## DOCUMENT SEGMENT
☆ ☆ ☆ ☆ ☆ ☆ ☆

Ian questioned Cecile in 1995 about her father’s abuse and was told; ‘Dad asked me to be his mistress and I refused, so after that I didn’t have any bad things…”
With Yvonne he was more insistent: “He wanted her to go inside and to lie on the bed. But Yvonne didn’t want to go inside…” (she did not comply).
Years later, in their book ‘We Were Five’, Cecile Dionne wrote about her parent’s attitude towards them. “They behaved,” she wrote. “As though they were partners in some unspoken misdeed in bringing us into the world. We were drenched with a sense of having sinned from the hour of our birth. We were riddled with guilt.”
The parents clearly helped themselves to the girl’s trust fund – said to amount to a million dollars by 1940 – to buy a mansion house the girls’s called ‘The Big House’.
“It was the saddest home we have ever known,” Cecile concluded of the mansion.
Although the parents continued to encourage the girls to attend events to earn appearance fees, pubic interest in them slowly dwindled. Royalties from the exclusive photographs declined and the market for merchandise ground to a halt. But as public interest receded, all the quadruplets cared about was the absence of love from their family.
‘It’s tough to go on living when you feel that your family doesn’t love you. It’s difficult to live without love. It’s like a plant without water,’ Cecile told the Daily Mail in 2016.
The girls had to endure nine years under their parent’s care; working hard and being denied the luxuries enjoyed by their siblings. At the age of 18, their father sent ‘the quints’ to continue their studies at the convent of the Sisters of the Assumption at Nicolet, in Quebec. Emilie and Marie both decided to become nuns. Emilie, who moved to a convent near Montreal, died after suffering from an epileptic fit. She was just 20-years-old.
According to Cecile, Emilie’s death loosened them from the oppression of being the quintuplets. Yvonne and Cecile began nurse training. Marie left the convent and Annette started to study music. At 21, the girls were finally due to access to their trust funds – they had been living off the few dollars their father sent them of their own money.

☆ ☆ ☆ ☆ ☆ ☆ ☆

## WORK INSTRUCTION A
Answer these about the text on the Dionne quintuplets above:
(i) How much was the girls' trust fund said to amount to by 1940?
(ii) Where did their father send them to continue their studies at age 18?
(iii) In what year did Cecile speak to the Daily Mail?
## WORK INSTRUCTION B
In the text on the Dionne quintuplets, turn the paragraph beginning "The girls had to endure nine years" into a short bulleted list that keeps its main facts.
## WORK INSTRUCTION C
Pick up the text on the Dionne quintuplets after its final sentence and write what comes next.

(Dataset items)
☆ ☆ ☆ ☆ ☆ ☆ ☆

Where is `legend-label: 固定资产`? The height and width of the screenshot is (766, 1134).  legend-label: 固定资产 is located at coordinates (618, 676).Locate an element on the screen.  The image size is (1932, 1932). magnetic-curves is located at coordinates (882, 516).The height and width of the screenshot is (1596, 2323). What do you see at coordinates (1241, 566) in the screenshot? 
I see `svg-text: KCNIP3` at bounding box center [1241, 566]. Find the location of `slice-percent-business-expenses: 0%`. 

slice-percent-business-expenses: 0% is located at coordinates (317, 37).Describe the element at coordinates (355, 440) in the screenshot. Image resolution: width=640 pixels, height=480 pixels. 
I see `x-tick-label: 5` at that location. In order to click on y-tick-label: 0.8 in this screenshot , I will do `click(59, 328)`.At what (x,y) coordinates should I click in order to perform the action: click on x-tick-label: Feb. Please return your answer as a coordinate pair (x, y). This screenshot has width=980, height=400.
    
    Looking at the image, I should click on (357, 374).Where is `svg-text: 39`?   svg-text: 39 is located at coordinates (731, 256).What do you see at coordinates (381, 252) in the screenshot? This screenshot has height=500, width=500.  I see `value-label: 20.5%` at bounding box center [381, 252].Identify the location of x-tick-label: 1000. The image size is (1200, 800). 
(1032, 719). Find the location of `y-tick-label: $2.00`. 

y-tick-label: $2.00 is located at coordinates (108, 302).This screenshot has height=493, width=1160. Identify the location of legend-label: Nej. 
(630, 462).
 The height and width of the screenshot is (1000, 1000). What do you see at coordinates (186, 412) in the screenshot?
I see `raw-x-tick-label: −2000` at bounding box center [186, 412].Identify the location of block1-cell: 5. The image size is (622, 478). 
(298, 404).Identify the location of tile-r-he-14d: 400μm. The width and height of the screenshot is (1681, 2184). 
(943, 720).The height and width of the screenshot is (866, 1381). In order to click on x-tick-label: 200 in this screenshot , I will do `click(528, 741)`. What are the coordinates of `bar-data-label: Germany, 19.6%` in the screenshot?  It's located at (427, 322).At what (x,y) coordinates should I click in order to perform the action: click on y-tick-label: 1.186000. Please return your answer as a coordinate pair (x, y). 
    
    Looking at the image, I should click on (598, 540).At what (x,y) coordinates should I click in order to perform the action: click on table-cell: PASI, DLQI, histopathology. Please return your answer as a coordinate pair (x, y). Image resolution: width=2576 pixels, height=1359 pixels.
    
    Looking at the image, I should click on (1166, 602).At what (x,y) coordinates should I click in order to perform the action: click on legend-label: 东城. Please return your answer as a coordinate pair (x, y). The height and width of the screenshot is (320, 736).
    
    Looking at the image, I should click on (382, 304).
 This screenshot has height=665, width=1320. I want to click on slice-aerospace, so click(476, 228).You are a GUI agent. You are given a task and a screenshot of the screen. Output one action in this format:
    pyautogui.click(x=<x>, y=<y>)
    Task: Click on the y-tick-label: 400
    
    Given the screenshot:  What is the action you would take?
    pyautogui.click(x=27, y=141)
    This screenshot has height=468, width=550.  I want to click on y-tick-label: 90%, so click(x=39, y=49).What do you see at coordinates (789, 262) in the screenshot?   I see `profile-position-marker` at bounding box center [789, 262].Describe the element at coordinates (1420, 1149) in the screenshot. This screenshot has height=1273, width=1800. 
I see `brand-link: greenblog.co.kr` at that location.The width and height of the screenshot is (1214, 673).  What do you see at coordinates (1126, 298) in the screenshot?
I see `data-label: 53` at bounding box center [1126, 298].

☆ ☆ ☆ ☆ ☆ ☆ ☆

## RESPONSE A
(i) A million dollars.
(ii) The convent of the Sisters of the Assumption at Nicolet, in Quebec.
(iii) 2016.

## RESPONSE B
- The girls spent nine years under their parents' care. They worked hard and were denied the luxuries their siblings enjoyed.
- At 18, their father sent them to the convent of the Sisters of the Assumption at Nicolet, in Quebec.
- Emilie and Marie both decided to become nuns.
- Emilie moved to a convent near Montreal and died after an epileptic fit, aged 20.

## RESPONSE C
Cecile married in 1957, Annette a month later and Marie the following year. All three marriages failed. Marie died alone – and undiscovered for three days – in 1970. According to the remaining sisters, Marie was a heavy drinker who ‘neglected herself’ and suffered a suspected blood clot on the brain. Relations between the girls and their parents were never restored. From the mid-50s until his death in 1979, the four girls saw him just five times. Their mother died in 1986. Cecile told the Independent’s Ian Parker she has no regrets because the parents refused to ‘admit that they were wrong’.
“We should have been raised like normal children,” she concluded.
In 1998 the three surviving sisters sued the Ontario government, seeking damages for the trauma caused by their unorthodox up-bringing and for a share of the revenue earned during their years under state care. They reached a settlement of four million Canadian dollars ($2.8million USD) and split it equally, one portion going to their late sister Marie’s children.
A final sad footnote to the quintuplet’s story concerns Cecile. With her health declining, she moved into a private care home with the fees being paid out of her bank account administered by her son Bertrand (the third of her four children and a twin whose brother died). In 2012, the payments stopped. Bertrand – and Cecile’s money – had disappeared. According to the Montreal Gazette, Cecile’s attempt to track him down have proved futile and she now lives on a government pension.
As of June 2018, there are two surviving sisters Cecile and Annette, Yvonne died in 2001. In their last public ‘appearance’ the three sisters wrote an open letter to the McCaughey septuplets born in 1997.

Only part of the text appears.